Texto de estudo >>
1. Entender o mercado
O chinelo é cultural e democrático no Brasil, no entendimento de Felipe Mattoso: “Todo mundo tem pelo menos um par em casa”. Há um mercado de 200 milhões de brasileiros. A internet permite ampliar o ponto de contato com a clientela.
2. Estar atento à demanda
O portfólio tem basicamente duas categorias: a “tradicional” e a “com benefícios”. Neste caso, são modelos ortopédicos e para aliviar a dor, destinados a pessoas com problemas como esporão, fascite plantar ou de coluna.
3. Incrementar o marketing direto
Historicamente, a DuRio foi sempre B2B (Business to Business, no jargão dos negócios), isto é, voltada para a rede de revendedores. Passou, então, a empregar também o B2C (Business to Consumer), para atingir o público consumidor, incrementando o marketing direto.
4. Posicionar bem a marca
É importante definir como você pretende que seus produtos sejam percebidos pelos consumidores. O esforço agora é trabalhar para que a marca cresça associada a “momentos da vida”, identificada com conforto, relaxamento, lazer, férias ou descanso, independentemente da classe social ou região do país.
5. Valorizar a qualidade
Faça um produto de qualidade, pois o cliente voltará para uma nova compra por estar satisfeito. O produtor dever ter personalidade própria, sem ser uma commodity. Um diferencial pode ser a garantia contra eventual defeito de fabricação por um determinado período. Rejeite a pirataria.

Dados armazenados >>
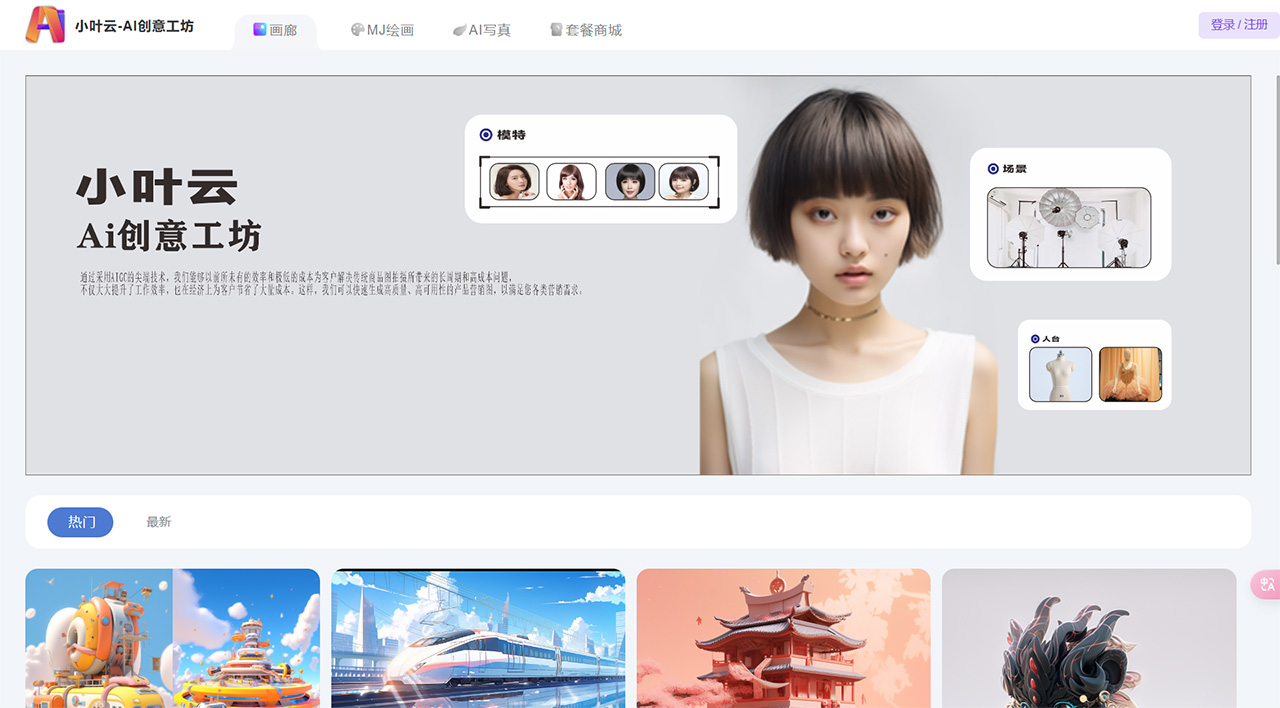This screenshot has width=1280, height=708.
Task: Open the pink temple illustration
Action: [783, 640]
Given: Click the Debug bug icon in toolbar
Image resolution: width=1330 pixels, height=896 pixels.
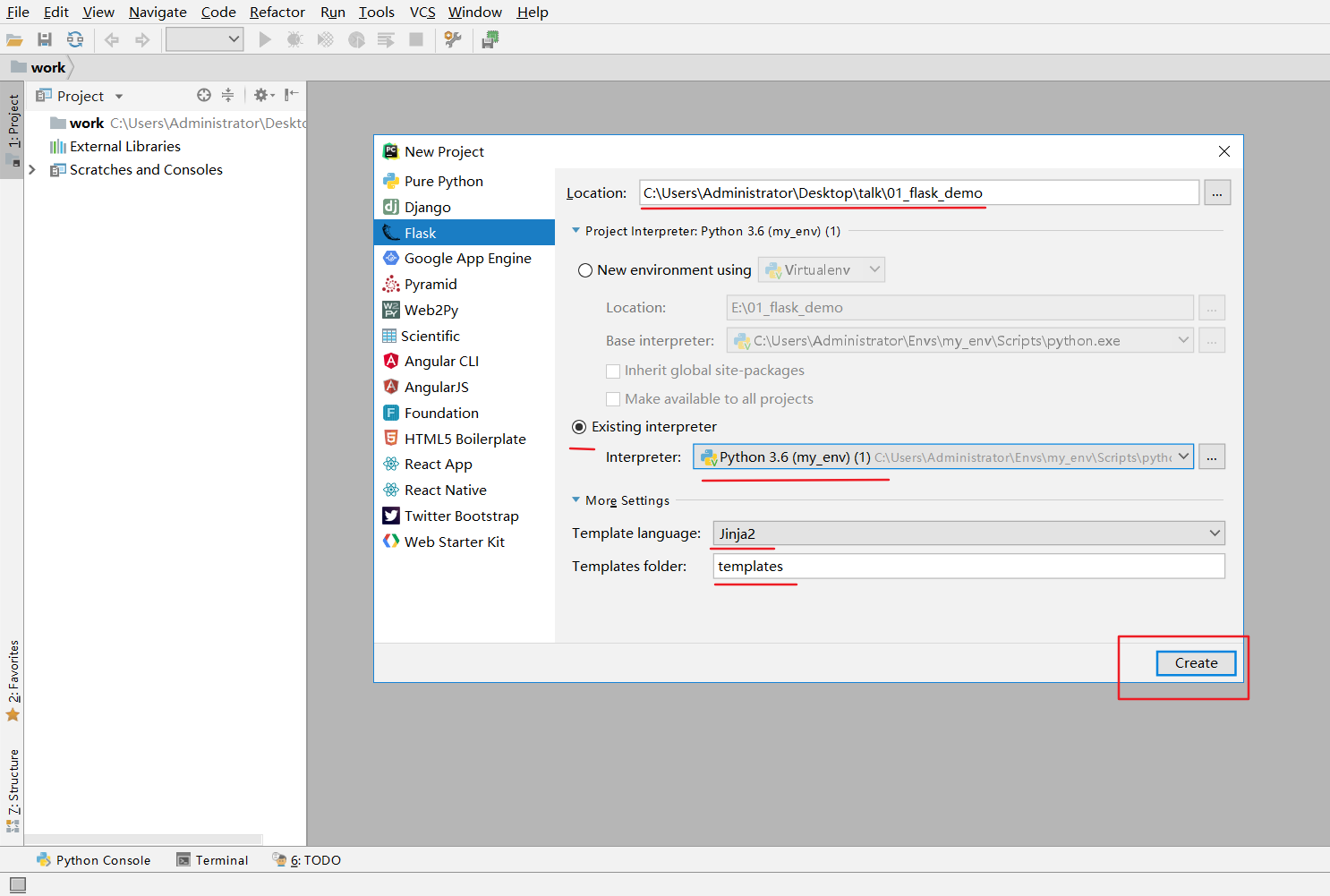Looking at the screenshot, I should [294, 39].
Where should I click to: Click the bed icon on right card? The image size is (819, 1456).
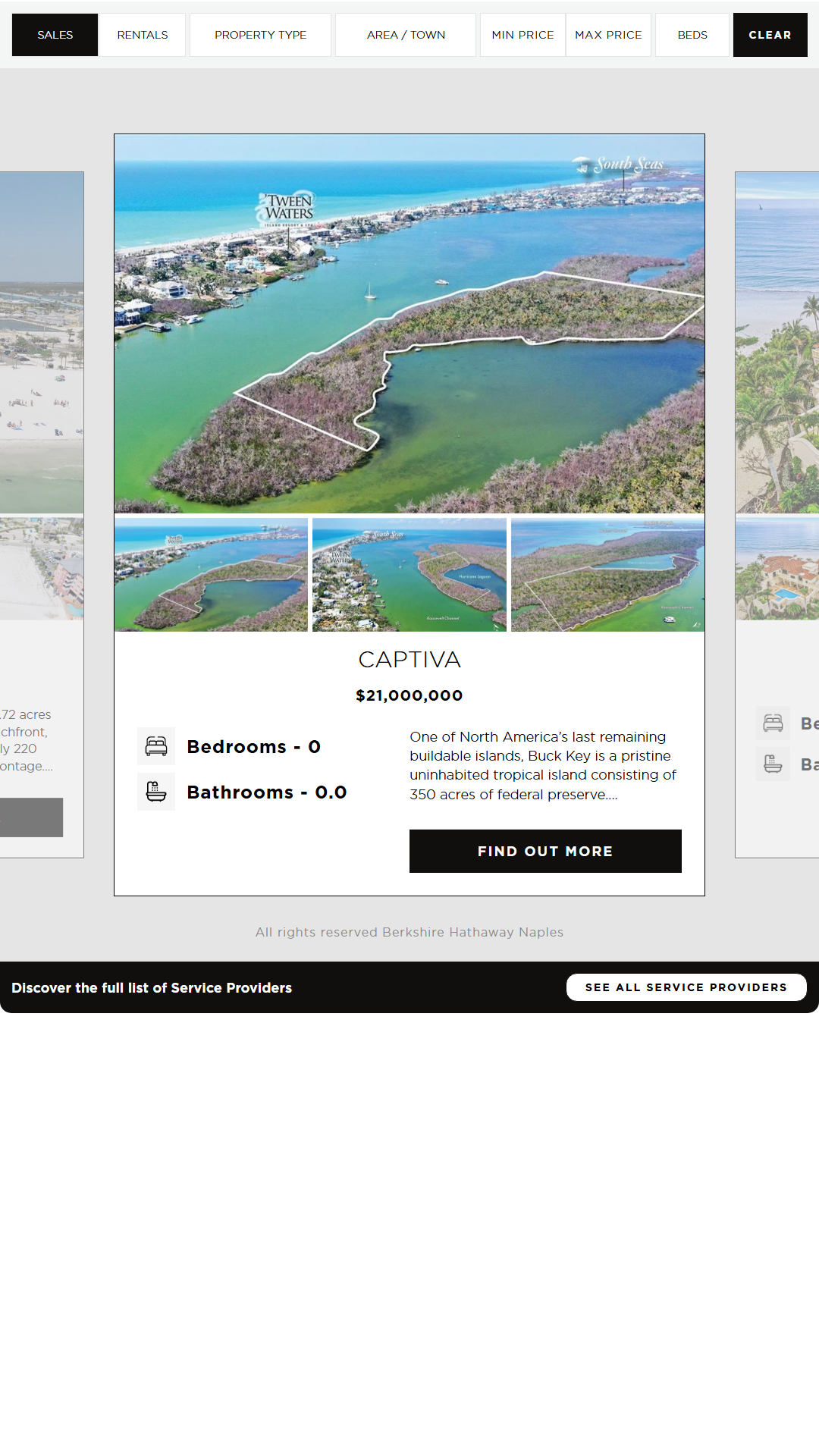(x=773, y=723)
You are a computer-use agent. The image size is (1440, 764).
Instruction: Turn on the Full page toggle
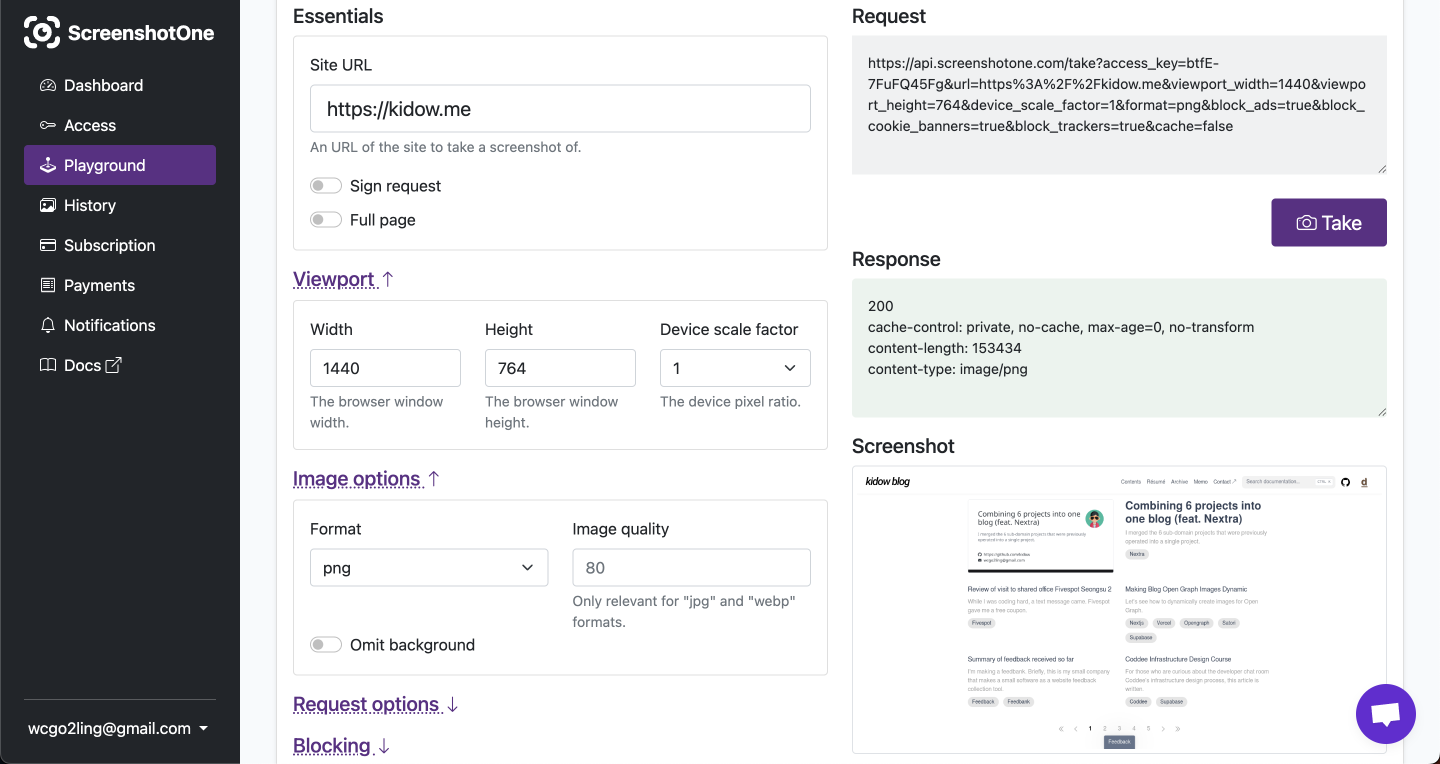click(326, 220)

O que fazer >> Prossiga o texto de dicas para o negócio de chinelos, começando logo após a última frase.

Resposta do exercício >>
6. Investir no design
Em alinhamento com o nome DuRio, o design faz referência a ícones da capital fluminense, como o grafismo ondulado e as pedras portuguesas das calçadas de Copacabana no solado, os Arcos da Lapa na lateral do salto e a linha de contorno do Pão de Açúcar, na peça de decoração.
7. Afinidade com um marketplace
Com tantos marketplaces à disposição, é recomendável manter uma parceria privilegiada, como o restaurante preferido por uma pessoa. “A comida é boa, você é bem tratado pelos garçons, se sente bem. A Amazon é isso para mim. É o restaurante que eu mais gosto. É quase que afetivo”, compara. Ele ressalta o atendimento personalizado, a correção nos pagamentos e os resultados.
8. Persistir e pensar grande
Segundo Felipe, quem disser que não cogitou alguma vez em desistir é mentiroso. “Você pensa nisso, mas jamais toma atitude nesse sentido”, diz ele. No lugar, prefere pensar grande: “Vou ser a Havaianas do e-commerce. Eu não consigo mais batê-las no mundo físico, mas consigo ser maior do que ela no digital”.